Nimmo's dad, Ron, was a rancher. His father grew up on a ranch in La Junta, Colorado and his dad was a railroad guy, a conductor who bought land and did ranching. So the whole family is also into rodeo.
"What my dad found out in rodeo is it's not if you get hurt, it's when you get hurt," Brandon said. "All I wanted to do was bull ride. My older brother (Bryce) rode steers when he was younger. And my sister, Beryl, raced. They were in rodeo and I wanted to be a part of it, too."
One day when Nimmo was seven, he visited his grandfather in La Junta and got his first experience riding a bull.
"When you get on that calf, which can weigh anywhere from 400 to 700 pounds, you hop right on there," Brandon recalled. "It bucked me off, stepped on my ankle and ran around the arena. Somebody in my family got it on video and I was done it with it after that."
NO HIGH SCHOOL BASEBALL IN WYOMING
- In 2010, Brandon was playing American Legion ball in a state that does not offer high school baseball.
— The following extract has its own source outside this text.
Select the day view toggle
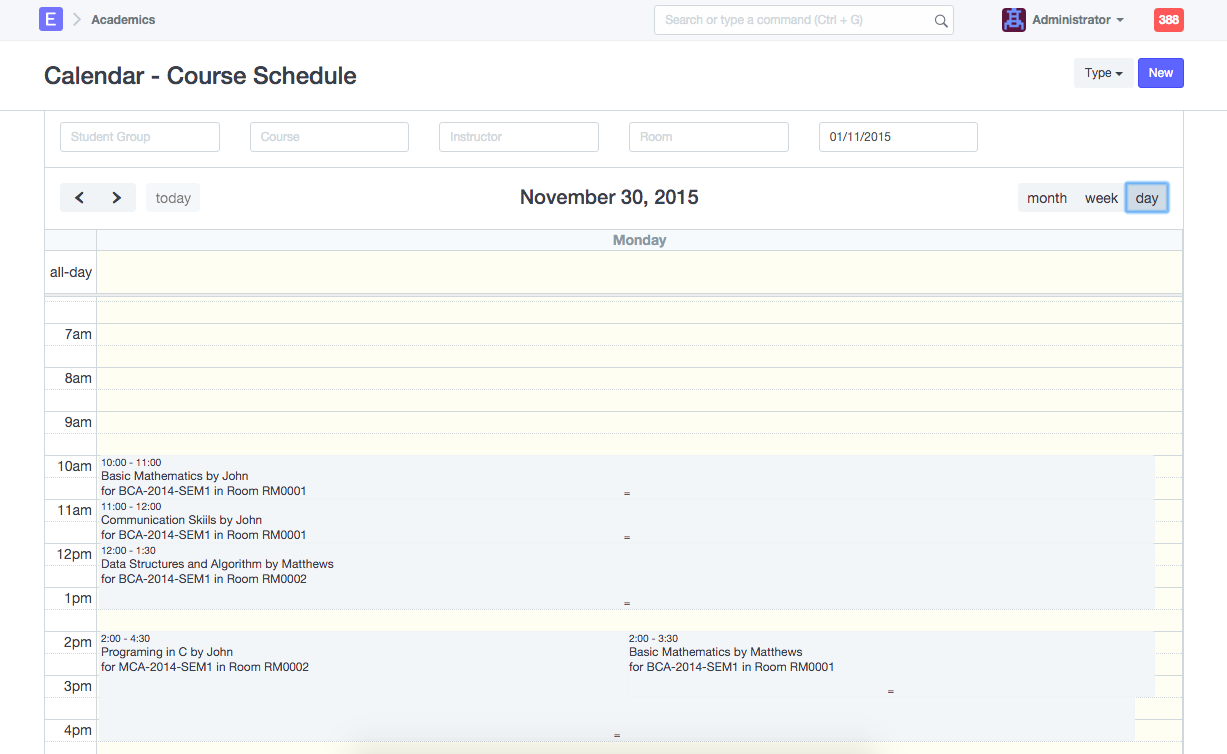This screenshot has width=1227, height=754. pyautogui.click(x=1146, y=198)
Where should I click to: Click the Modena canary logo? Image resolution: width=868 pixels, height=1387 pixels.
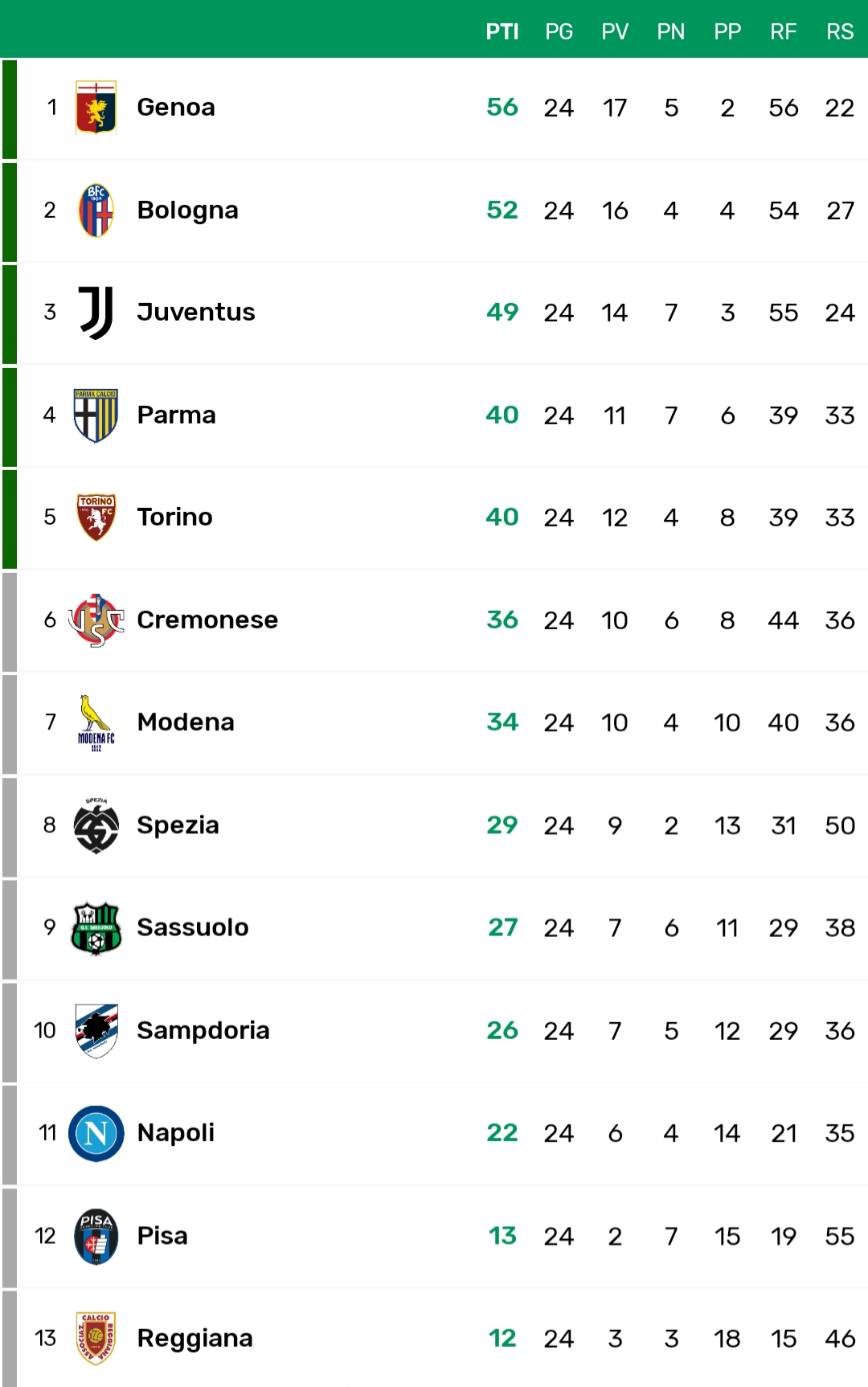click(x=96, y=722)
“The huge adjustment for me was living in Brooklyn,” Nimmo said. “I’m used to 60,000. You can see for about 40 miles. Then you hop into the middle of 5 million people, where everybody’s on top of each other.”
- In 2011, Nimmo's senior year at East High School in Cheyenne, Wyoming, he committed to the University of Arkansas on a baseball scholarship.
- But in June 2011, the Mets drafted him in the first round, and he signed.
Wyoming does not have high school baseball and has produced just two draft picks the past decade. Nimmo became the state's highest pick and only first round choice ever in June 2011.
That is when the Mets chose Brandon as their first round pick, the 13th player taken overall. And he signed on the August 15 deadline for a bonus of $2.1 million, via scout Jim Reeves. Nimmo is the first Wyoming high school player ever selected in the first round.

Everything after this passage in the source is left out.